About Essex Bio-Technology
Essex Bio-Technology is a bio-pharmaceutical company that develops, manufactures and commercialises genetically engineered therapeutic rb-bFGF (FGF-2), having five commercialised biologics marketed in China since 1998. The products of the Company and its 3rd party products are prescribed for the treatment of wounds healing and diseases in Ophthalmology & Dermatology, which are marketed and sold through more than 9,000 hospitals and managed directly by its 43 regional sales offices in China. Leveraging on its in-house R&D platform in growth factor and antibody, the Company maintains a pipeline of projects in various clinical stages, covering a wide range of fields and indications.
About Ora®, Inc.
Ora is the world's leading full-service ophthalmic research organization with offices in the United States, Europe, Australia, and Asia.
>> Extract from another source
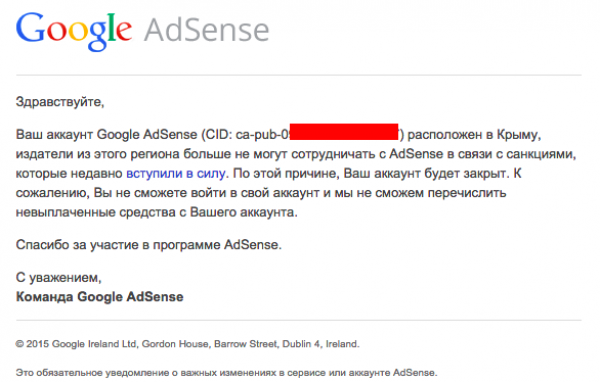Click the "С уважением," closing line
The height and width of the screenshot is (382, 600).
point(59,278)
For over 40 years, we have helped our clients earn more than 45 product approvals. We support a wide array of organizations, from start-ups to global pharmaceutical and device companies, to efficiently bring their new products from concept to market. Ora's unique models, methodologies, and global regulatory strategies have been refined and proven across thousands of global projects. We bring together the world's most extensive and experienced team of ophthalmic experts to maximize the value of new product initiatives. For more information, please visit www.oraclinical.com.
About George Ousler
George Ousler has 20 years of pioneering pharmaceutical development in the area of DED. He has authored over 250 publications on dry eye and has been invited to present his research at numerous national and international symposia. He serves on several noted DED research committees. As Senior Vice President of the Anterior Segment at Ora, Inc (a world leading Ophthalmology focused CRO), George develops clinical models and regulatory pathways for the evaluation of dry eye therapies and has studied many of the agents under investigation.